Front companies may be used to disguise a successor company. One of the most important considerations in deciding whether businesses are commonly controlled is continuity of ownership. There are several forms under which businesses organize or reorganize themselves. Those forms include proprietorship, corporations, associations, estates, LLCs, partnerships, changed partnerships, and estates. Any change in the organizational forms of a business is evidence of continuity of control between the original and transformed businesses. There are many factors an auditor must take into consideration in making a determination. No one factor is controlling. Rather, the determination is made from all of the evidence in a case.
North Carolina takes the position that the basis of common control is some direct or indirect authority over the workforce of the various businesses. An auditor must decide if some entity or person with connections to the business has the direct right to control the workforce. That does not mean that the controlling party must exercise power over all or any part of the entire workforce. The controlling party does not have to actually exercise its power. Latent control is sufficient to establish control. Having the power to direct the use of business revenue is evidence of control of revenue and the workforce.

> _Dataset excerpt_
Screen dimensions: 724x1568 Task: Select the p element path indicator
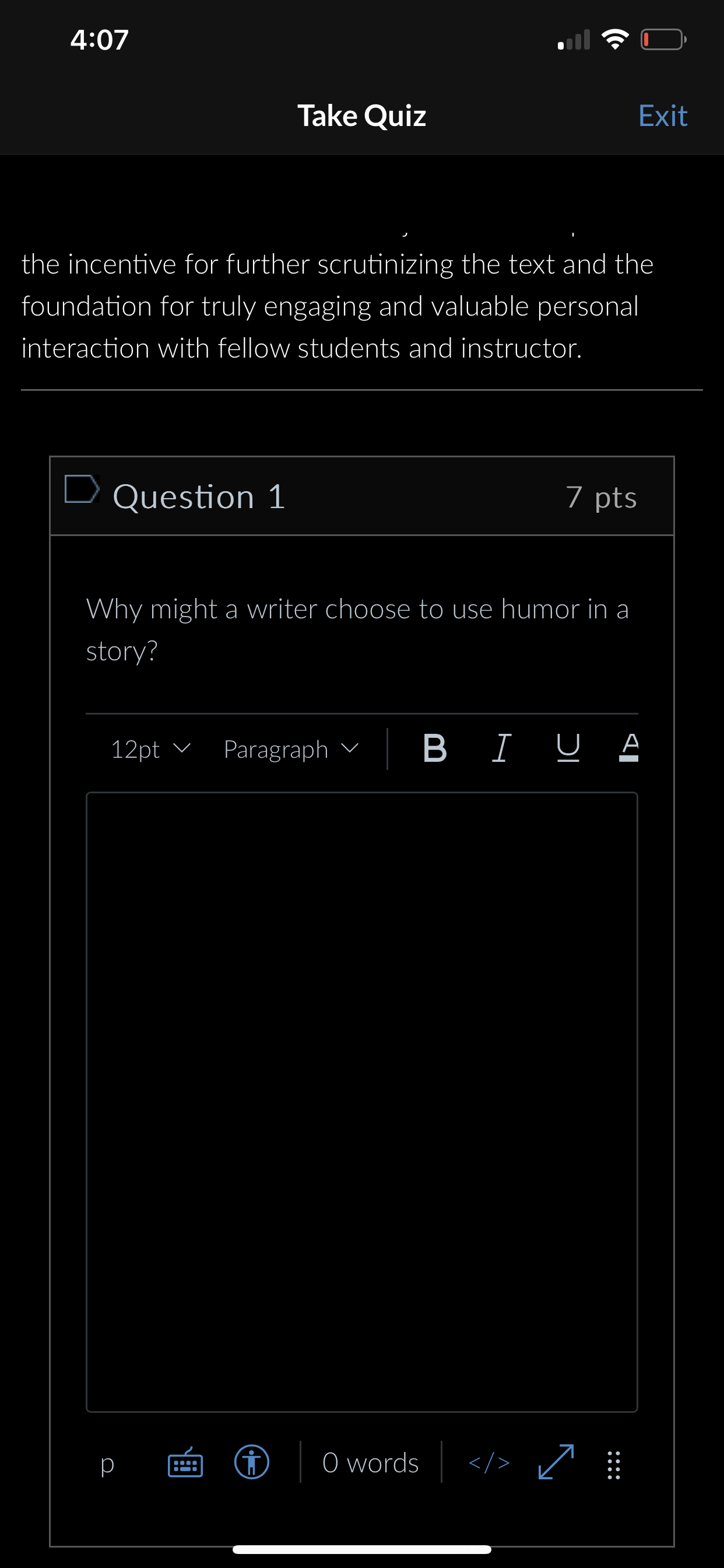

> _Tasks to perform_
a) Retype everything in the passage on common control from "Front companies may" down to "evidence in a case.".
b) Extend the passage on common control, picking up after its final sentence.
The material is not needed here.

> _Set of answers_
a)
Front companies may be used to disguise a successor company. One of the most important considerations in deciding whether businesses are commonly controlled is continuity of ownership. There are several forms under which businesses organize or reorganize themselves. Those forms include proprietorship, corporations, associations, estates, LLCs, partnerships, changed partnerships, and estates. Any change in the organizational forms of a business is evidence of continuity of control between the original and transformed businesses. There are many factors an auditor must take into consideration in making a determination. No one factor is controlling. Rather, the determination is made from all of the evidence in a case.

b)
There are many organizational, operational, and related-party considerations that identify "links" to the predecessor company (that is, the secondary company formed to be an alter ego). R.J. Montgomery and W.J. Majeski suggest 14 different organizational considerations (for example, common officers and directors) and more than 50 operational considerations (for example, common product lines) to help establish links to the predecessor company. They provide at least 20 related-party transactions that auditors may be able to discuss.34
Auditors can demonstrate continuity-of-interest links from reviewing a company's federal income tax returns, especially the new Schedule M-3. A frame of reference is to determine if a transfer of assets and/or employees was a reorganization or sale. If a reorganization is tax-free and thereby meets the 50 percent continuity of interest rule, the necessary continuity of interest is sufficient for UI purposes. An auditor should look for section 351 transactions, double dummy mergers (for example, 70 percent cash), section 304 transactions, and golden parachute payments. Auditors may use the substance-over-form, business purpose, and step transaction doctrines to prove their case.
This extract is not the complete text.